I farisei usano il peccato di quella donna per mettere alla prova il Signore. Viene messa l’adultera in mezzo, e alla fine rimarranno solo lei e Gesù.

Rispondendo ai farisei, dicendo, chi è senza peccato scagli la prima pietra, viene ristabilito l’ordine delle cose: non sono i peccatori che perdonano i peccati, ma Dio. C’è un sacramento attraverso il quale riceviamo il Suo perdono e abbiamo la grazia di poter sentire queste parole per noi: “Neanch’io ti condanno; va’ e d’ora in poi non peccare più”.

È possibile ricominciare, anche se abbiamo sbagliato e ci sembra di non meritare questo perdono. Egli ci mette nella condizione di riceverlo, affinché quel “d’ora in poi”, sia il nostro impegno di rinascita e sia di memoria per non condannarci a vicenda.

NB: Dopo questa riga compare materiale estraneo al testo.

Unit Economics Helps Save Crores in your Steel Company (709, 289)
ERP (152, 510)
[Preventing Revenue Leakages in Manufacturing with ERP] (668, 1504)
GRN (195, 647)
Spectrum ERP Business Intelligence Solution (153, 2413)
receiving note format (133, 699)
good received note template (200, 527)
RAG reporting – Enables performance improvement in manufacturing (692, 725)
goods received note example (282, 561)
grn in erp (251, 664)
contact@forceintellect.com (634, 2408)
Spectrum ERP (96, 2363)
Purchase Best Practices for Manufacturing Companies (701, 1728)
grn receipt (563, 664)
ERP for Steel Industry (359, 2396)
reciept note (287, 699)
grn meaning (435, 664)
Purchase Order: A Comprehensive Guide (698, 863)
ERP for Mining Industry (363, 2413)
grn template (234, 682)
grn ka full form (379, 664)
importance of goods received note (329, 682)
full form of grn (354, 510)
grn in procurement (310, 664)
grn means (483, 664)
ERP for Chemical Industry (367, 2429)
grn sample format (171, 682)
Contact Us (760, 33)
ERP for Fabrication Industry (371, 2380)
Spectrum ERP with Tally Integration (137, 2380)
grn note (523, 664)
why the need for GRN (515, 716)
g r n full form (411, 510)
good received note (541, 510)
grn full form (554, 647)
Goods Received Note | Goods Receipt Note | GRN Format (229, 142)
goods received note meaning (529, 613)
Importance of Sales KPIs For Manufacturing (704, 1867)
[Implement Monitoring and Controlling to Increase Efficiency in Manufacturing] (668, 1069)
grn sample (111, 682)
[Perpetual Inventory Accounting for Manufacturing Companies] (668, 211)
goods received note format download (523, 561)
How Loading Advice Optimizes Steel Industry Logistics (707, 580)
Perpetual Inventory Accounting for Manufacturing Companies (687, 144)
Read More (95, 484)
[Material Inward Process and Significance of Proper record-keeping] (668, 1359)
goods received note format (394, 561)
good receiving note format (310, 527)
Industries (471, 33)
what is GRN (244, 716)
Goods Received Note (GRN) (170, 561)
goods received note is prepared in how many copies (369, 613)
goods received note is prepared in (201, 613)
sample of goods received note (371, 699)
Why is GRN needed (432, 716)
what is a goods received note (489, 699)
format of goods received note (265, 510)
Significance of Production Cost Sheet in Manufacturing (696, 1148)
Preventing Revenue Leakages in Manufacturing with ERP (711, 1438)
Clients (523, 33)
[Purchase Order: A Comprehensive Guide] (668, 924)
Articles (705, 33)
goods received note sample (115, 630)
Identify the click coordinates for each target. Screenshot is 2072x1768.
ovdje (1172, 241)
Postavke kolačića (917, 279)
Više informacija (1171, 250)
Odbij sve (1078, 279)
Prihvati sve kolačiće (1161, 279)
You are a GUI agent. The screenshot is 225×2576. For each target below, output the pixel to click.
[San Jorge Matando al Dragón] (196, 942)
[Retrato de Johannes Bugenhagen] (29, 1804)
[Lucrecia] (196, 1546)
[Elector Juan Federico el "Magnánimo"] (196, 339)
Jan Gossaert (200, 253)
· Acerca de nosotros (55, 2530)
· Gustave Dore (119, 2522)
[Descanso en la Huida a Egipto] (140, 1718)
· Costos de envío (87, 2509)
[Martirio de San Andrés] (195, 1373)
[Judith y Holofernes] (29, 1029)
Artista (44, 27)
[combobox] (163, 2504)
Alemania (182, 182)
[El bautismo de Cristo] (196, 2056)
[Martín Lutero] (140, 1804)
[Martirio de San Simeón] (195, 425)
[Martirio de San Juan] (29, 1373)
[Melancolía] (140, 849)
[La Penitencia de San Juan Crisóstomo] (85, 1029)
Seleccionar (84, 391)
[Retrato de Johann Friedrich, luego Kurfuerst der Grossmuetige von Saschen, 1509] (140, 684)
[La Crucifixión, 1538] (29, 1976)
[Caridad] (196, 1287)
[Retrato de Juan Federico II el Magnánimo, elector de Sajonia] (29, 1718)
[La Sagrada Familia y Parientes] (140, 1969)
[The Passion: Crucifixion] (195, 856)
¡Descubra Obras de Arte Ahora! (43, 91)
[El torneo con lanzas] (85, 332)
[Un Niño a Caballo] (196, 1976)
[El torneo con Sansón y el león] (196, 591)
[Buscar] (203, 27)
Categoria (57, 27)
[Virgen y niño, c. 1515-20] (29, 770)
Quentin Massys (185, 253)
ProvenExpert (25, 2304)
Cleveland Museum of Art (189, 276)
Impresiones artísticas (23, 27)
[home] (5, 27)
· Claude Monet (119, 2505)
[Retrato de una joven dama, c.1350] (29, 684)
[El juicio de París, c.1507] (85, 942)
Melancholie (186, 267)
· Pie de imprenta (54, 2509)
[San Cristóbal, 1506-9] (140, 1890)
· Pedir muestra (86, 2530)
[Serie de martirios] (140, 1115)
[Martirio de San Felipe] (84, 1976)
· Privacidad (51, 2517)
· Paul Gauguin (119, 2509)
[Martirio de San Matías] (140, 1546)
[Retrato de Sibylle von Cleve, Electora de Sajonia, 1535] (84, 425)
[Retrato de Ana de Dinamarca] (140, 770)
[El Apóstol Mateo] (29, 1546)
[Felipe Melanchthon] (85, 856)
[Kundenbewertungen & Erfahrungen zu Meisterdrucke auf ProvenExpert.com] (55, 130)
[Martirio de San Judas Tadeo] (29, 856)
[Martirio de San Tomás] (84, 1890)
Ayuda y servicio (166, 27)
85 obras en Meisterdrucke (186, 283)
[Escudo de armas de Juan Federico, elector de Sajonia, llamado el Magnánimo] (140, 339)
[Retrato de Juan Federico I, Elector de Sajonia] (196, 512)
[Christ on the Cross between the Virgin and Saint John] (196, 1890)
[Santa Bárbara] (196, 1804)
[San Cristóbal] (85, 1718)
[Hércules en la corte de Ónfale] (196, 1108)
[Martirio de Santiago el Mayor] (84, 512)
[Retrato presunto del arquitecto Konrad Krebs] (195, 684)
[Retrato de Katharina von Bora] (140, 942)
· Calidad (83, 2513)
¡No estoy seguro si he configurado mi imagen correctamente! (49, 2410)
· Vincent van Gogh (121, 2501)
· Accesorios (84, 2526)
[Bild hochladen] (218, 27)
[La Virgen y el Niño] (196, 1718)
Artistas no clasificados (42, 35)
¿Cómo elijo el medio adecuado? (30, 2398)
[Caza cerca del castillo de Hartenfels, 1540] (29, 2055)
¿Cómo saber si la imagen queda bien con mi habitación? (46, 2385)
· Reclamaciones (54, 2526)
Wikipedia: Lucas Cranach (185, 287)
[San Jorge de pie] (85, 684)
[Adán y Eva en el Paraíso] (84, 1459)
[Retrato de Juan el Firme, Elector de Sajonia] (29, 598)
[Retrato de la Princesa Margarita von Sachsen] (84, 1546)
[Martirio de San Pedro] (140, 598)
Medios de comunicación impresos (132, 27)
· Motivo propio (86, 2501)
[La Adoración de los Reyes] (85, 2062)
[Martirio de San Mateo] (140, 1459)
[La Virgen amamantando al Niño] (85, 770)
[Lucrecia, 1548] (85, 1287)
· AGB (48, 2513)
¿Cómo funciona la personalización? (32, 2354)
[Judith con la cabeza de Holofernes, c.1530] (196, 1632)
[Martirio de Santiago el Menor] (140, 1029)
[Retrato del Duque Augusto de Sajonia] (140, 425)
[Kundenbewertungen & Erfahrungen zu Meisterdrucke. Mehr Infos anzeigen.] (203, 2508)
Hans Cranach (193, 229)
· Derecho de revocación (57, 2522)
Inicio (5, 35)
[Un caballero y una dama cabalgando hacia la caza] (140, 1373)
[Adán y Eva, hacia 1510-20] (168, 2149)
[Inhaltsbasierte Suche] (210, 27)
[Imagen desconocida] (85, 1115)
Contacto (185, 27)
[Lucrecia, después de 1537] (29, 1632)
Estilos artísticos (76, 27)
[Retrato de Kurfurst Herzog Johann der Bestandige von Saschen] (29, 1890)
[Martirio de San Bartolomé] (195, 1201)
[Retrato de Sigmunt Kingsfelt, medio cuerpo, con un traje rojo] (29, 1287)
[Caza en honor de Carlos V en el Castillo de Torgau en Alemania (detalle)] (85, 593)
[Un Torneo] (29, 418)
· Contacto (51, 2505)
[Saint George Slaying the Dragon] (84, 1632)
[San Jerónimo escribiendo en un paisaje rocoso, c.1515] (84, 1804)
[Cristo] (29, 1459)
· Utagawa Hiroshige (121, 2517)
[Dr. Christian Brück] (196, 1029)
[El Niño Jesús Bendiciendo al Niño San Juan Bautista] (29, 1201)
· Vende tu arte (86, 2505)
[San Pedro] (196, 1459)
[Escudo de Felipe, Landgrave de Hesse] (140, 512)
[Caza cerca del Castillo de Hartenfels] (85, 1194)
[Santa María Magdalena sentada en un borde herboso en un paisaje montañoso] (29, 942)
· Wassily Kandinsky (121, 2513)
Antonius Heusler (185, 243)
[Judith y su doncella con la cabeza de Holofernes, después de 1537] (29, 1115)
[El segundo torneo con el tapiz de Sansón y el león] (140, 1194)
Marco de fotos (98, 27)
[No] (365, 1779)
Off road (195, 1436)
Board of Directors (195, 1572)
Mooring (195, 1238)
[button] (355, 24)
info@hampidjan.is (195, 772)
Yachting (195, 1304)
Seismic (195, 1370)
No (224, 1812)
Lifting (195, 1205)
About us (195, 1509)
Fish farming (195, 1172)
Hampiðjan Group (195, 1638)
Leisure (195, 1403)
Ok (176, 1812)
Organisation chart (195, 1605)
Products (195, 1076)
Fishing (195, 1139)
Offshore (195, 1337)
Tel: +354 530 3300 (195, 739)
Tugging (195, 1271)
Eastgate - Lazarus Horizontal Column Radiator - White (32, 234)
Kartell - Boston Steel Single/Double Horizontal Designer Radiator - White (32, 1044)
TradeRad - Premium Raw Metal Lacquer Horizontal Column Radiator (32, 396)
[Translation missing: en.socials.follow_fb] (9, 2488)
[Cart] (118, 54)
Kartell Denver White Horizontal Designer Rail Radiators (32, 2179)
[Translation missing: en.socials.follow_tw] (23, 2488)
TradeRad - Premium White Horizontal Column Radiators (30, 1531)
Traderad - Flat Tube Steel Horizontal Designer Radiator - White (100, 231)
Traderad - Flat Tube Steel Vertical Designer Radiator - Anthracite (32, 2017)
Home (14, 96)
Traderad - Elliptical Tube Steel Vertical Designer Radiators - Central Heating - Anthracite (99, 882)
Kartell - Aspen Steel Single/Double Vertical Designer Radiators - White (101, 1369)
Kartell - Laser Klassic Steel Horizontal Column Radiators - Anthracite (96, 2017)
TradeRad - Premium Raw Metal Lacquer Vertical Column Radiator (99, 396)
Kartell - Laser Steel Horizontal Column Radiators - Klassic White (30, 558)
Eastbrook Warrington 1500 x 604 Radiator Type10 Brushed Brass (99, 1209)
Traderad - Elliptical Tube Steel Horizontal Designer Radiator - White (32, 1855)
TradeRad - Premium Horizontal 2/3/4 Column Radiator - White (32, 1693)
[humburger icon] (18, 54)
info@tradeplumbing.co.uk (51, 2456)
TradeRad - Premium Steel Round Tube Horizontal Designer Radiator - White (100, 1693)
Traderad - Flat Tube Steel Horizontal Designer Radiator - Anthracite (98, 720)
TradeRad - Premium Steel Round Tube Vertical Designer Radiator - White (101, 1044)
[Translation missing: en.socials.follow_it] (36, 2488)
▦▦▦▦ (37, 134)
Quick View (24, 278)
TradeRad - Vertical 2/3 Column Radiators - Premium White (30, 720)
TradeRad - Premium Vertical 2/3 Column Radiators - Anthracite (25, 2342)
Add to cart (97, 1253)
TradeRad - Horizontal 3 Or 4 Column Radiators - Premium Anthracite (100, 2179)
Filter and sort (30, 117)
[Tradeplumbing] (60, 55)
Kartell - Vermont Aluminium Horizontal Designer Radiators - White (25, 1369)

Cosa fare di quel peso che il peccato comporta? Andare da Lui, chiedergli perdono, per renderci conto che Egli scrive i nostri peccati sulla sabbia, così che il vento dello Spirito, dell’amore, li porti via e possiamo rialzarci e camminare.

Egli si china su di noi, ci offre tutto il Suo amore, la Sua Misericordia, affinché la nostra vita non sia condannata, ma amata. Ci viene chiesto l’impegno: “d’ora in poi non peccare più”, non perché non saremmo più perdonati, in quanto Egli ci offre sempre il Suo perdono, ma perché la Sua Misericordia, ci riporta alla condizione prima di quell’errore, con la consapevolezza che ora possiamo fare diverso.

L’effetto del riconoscere il perdono di Dio, non è dire: “tanto ci pensa Lui”, ma è rafforzare la nostra fragilità nella direzione della possibilità: ora è possibile fare diverso.

Dio ci doni la grazia di percepirci perdonati, di trovare il coraggio di guardare a tutte quelle volte, che ci siamo autocondannati o abbiamo condannato gli altri, per riconoscere in noi la grandezza della Sua Misericordia, che supera quel peccato e ne fa occasione di conversione.